Este rumbero, convertido circunstancialmente en un cuplé en el abogado Rodríguez Menéndez, está contento “como siempre cuanto terminamos de actuar, a pesar de que hemos notado al público muy frío, o se han asustado al ver a Rodríguez Menéndez, comenta José María Acosta entre risas. Ellos han mejorado el repertorio –de letras- en esta fase, pero cree que en “preliminares se tira repertorio, y siempre se viene de menos a más. En semifinales, si pasamos, esperamos traer mejores cosas, y si a nosotros nos gusta, creemos que al público también le va a gustar.


El Selu comieza a cantar sus primeros éxitos

Con una perfecta coreografía propia de la que incita la rumba catalana, estos amigos de ‘Los chunguitos’, ‘Los requiebros’ o ‘Azúcar Moreno’, aparecen elegantes con sus chaquetas adamascadas, pero sus discos ya solo sirven para asuntar a los palomos. La primera canción, titulada Qué me quitan lo bailao, explican que de pequeño estaba un poco “desviado”, pero menos mal que se enderezó “porque si no hubiera acabado como político de Marbella”.


Pantalones de campanas y camisas con chorreras con mucho gusto

Eran la agrupación esperada de la noche.
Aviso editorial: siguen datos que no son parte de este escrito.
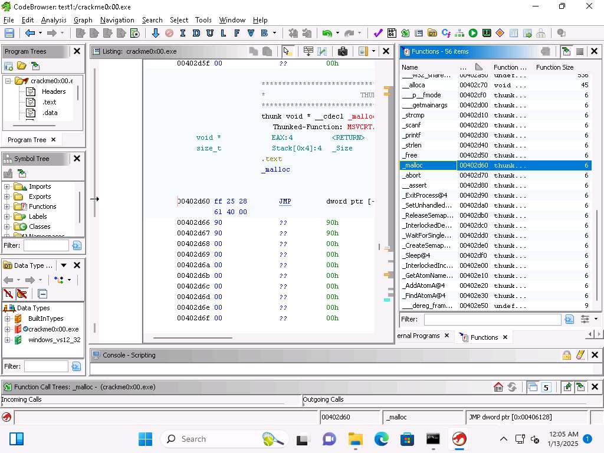Screen dimensions: 604x453
Task: Click the green Script Manager play icon
Action: click(473, 34)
Y no defraudó. La chirigota del Selu se presenta de un grupo de rumberos de los años sesenta. Camisas con chorreras, chaquetas de tela de damasco, pantalones e campanas y grandes melenas. Ellos son de la época de los guateques, que cantaron junto a Los Chichos, Los Manolos,Azúcar Moreno, "que se han separado, pero porque el azúcar se disuelve", pero a ellos lo han dejado en la gasolinera. El primer pasodoble, o la canción, está dedicada a una mujer que se ha hecho de la nada "sin ambiciones".